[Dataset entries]
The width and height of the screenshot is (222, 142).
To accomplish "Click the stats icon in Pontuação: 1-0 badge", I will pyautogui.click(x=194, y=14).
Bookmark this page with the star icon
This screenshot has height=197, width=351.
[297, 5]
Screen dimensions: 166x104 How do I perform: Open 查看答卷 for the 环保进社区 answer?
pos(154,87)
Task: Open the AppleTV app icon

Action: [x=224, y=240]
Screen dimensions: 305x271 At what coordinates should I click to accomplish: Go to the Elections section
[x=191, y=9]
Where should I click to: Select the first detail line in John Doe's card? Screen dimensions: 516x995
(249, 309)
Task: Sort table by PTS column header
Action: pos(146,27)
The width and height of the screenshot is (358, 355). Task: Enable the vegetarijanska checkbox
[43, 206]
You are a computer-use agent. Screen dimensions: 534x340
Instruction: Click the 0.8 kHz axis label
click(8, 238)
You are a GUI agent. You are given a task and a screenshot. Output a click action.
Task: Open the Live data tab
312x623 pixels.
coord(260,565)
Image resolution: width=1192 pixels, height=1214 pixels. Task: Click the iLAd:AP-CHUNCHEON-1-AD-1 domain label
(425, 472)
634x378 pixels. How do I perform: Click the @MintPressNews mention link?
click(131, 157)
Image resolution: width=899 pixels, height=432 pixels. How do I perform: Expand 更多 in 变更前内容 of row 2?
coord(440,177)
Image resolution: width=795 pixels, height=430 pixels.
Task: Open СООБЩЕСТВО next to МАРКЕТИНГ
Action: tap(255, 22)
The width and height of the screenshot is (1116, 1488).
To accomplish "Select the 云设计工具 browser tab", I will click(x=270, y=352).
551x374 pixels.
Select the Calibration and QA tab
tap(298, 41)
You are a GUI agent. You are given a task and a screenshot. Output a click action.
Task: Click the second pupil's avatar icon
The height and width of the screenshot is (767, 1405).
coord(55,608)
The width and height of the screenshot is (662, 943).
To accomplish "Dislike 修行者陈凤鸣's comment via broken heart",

What to do: Return exactly the lines of the data, and only those, from the line with "You are a computer-use" through the last line, inclusive.

Reply to the task:
You are a computer-use agent. Screen dimensions: 534x340
Instruction: Click the 0.8 kHz axis label
click(8, 238)
You are a GUI agent. You are given a task and a screenshot. Output a click action.
Task: Open the Live data tab
312x623 pixels.
coord(260,565)
Image resolution: width=1192 pixels, height=1214 pixels. Task: Click the iLAd:AP-CHUNCHEON-1-AD-1 domain label
(425, 472)
634x378 pixels. How do I perform: Click the @MintPressNews mention link?
click(131, 157)
Image resolution: width=899 pixels, height=432 pixels. How do I perform: Expand 更多 in 变更前内容 of row 2?
coord(440,177)
Image resolution: width=795 pixels, height=430 pixels.
Task: Open СООБЩЕСТВО next to МАРКЕТИНГ
Action: tap(255, 22)
The width and height of the screenshot is (1116, 1488).
To accomplish "Select the 云设计工具 browser tab", I will click(x=270, y=352).
551x374 pixels.
Select the Calibration and QA tab
tap(298, 41)
You are a GUI agent. You are given a task and a screenshot. Output a click action.
Task: Click the second pupil's avatar icon
The height and width of the screenshot is (767, 1405).
coord(55,608)
The width and height of the screenshot is (662, 943).
To accomplish "Dislike 修行者陈凤鸣's comment via broken heart",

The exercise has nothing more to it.